Charles-François Daubigny biography
Date of birth : 1817-02-15
Date of death : 1878-02-21
Birthplace : Paris, France
Nationality : French
Category : Arhitecture and Engineering
Last modified : 2011-02-08
Credited as : Artist painter, and etcher, Barbizon school
The French painter and etcher Charles-François Daubigny, a member of the Barbizon school, was one of the first landscape painters to work out of doors in a systematic way.
Charles-François Daubigny was born in Paris on Feb. 15, 1817. His father, Edme Francois Daubigny, was a landscape painter, and his uncle and aunt were miniaturists. Daubigny made the customary trip to Italy (1835-1836) and did some ideal landscapes, but his eventual direction was more decisively shaped by Dutch landscape painting. In 1838 he enrolled as a student of the academic painter Paul Delaroche.
Although Daubigny enjoyed a reasonable success at the Salons, where he exhibited from 1838 on, graphic art in the form of etchings, woodcuts, lithographs, and illustrations contributed substantially to his income. Pond with Storks (ca. 1851), with its painstaking analytical detail, is a representative Barbizon school work; it also echoes Dutch art of the 17th century. Some of Daubigny's rarely seen drawings, such as River Landscape (ca. 1860), have an astonishingly light, airy, and evocative touch.
Daubigny painted in the forest of Fontainebleau near Barbizon, along the rivers of northern France, and on the coast. He assimilated many sources and worked in many different manners. The Pond of Gylieu (1853), balanced, meticulous in execution, and suffused with soft light, was a particularly popular picture. The Lock at Optevoz (1859), done in blocky masses and heavier impasto, is reminiscent of Gustave Courbet. Daubigny's Banks of the Oise (ca. 1860), which is more delicate and luminous, gives a foretaste of Alfred Sisley. In contrast, the heaviness and dark greens of Landscape near Pontoise (1866) call to mind the work of Camille Pissarro. Intimate forest pictures such as Landscape (ca. 1877), executed in softer greens with a fluttery touch, illustrate the persistence of Camille Corot's influence.
Daubigny, whose work was considered to be too much a matter of "impressions," gave help and encouragement to Claude Monet, who followed him even in the practice of using a houseboat as a floating studio. Daubigny visited England and the Netherlands in 1870-1872. He died at Auvers-sur-Oise on Feb. 21, 1878.
Lacking the boldness and imagination to be a major artist, Daubigny was a hardworking, conscientious craftsman who never stopped looking at art and nature and who never stopped producing fresh and appealing pictures—along with some that were dull, flat, and routine. Historically, his role was to bridge the gap between the popular but fading Barbizon school and the more audacious and original impressionist school.

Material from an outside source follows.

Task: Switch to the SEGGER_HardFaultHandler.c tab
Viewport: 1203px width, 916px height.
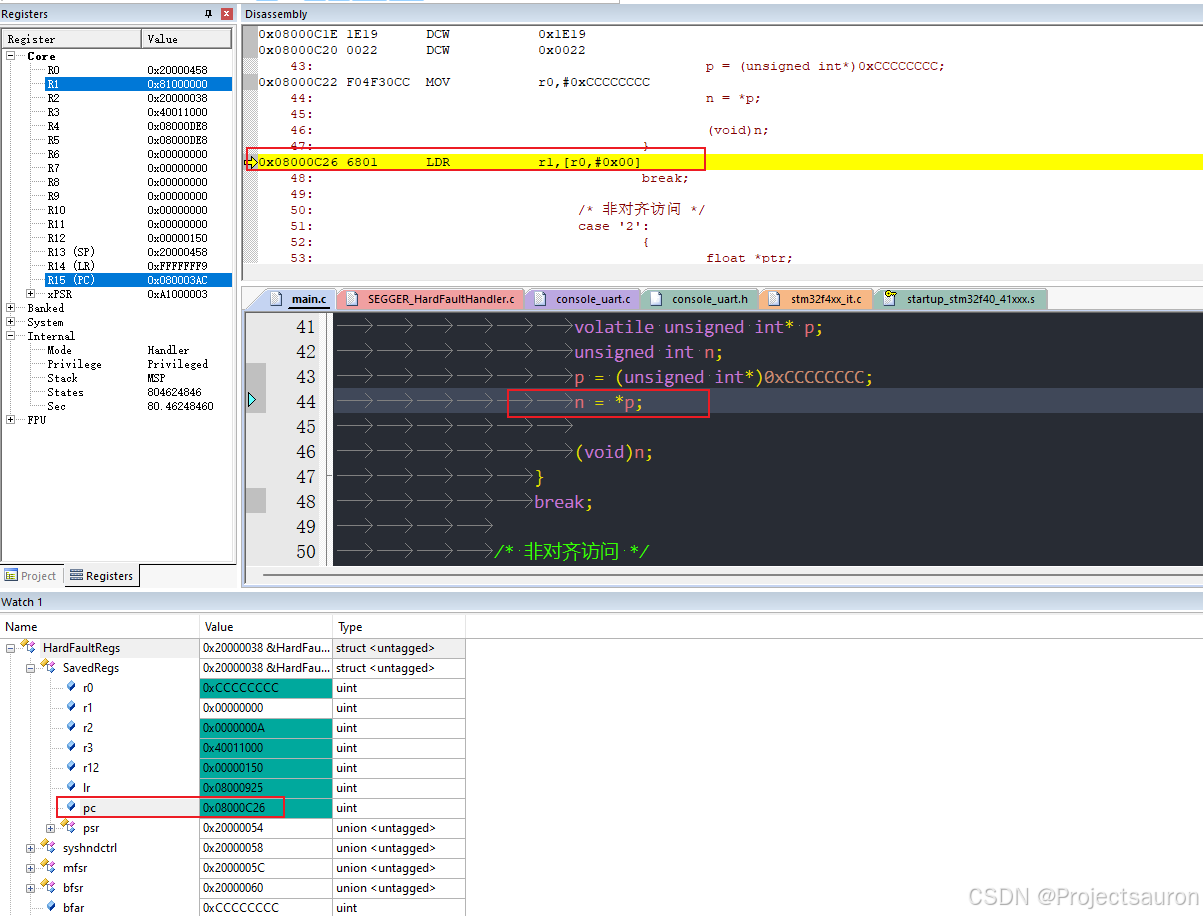Action: [x=440, y=299]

Most of the literature on Daubigny dates from the 19th and early 20th centuries. David Croal Thomson, The Barbizon School of Painters (1902), is a representative work. Robert L. Herbert, Barbizon Revisited (1902), is a catalog of an important exhibition organized in part by the Boston Museum, and a thorough account of the whole movement. John Rewald includes some useful material in History of Impressionism (1946; rev. ed. 1961).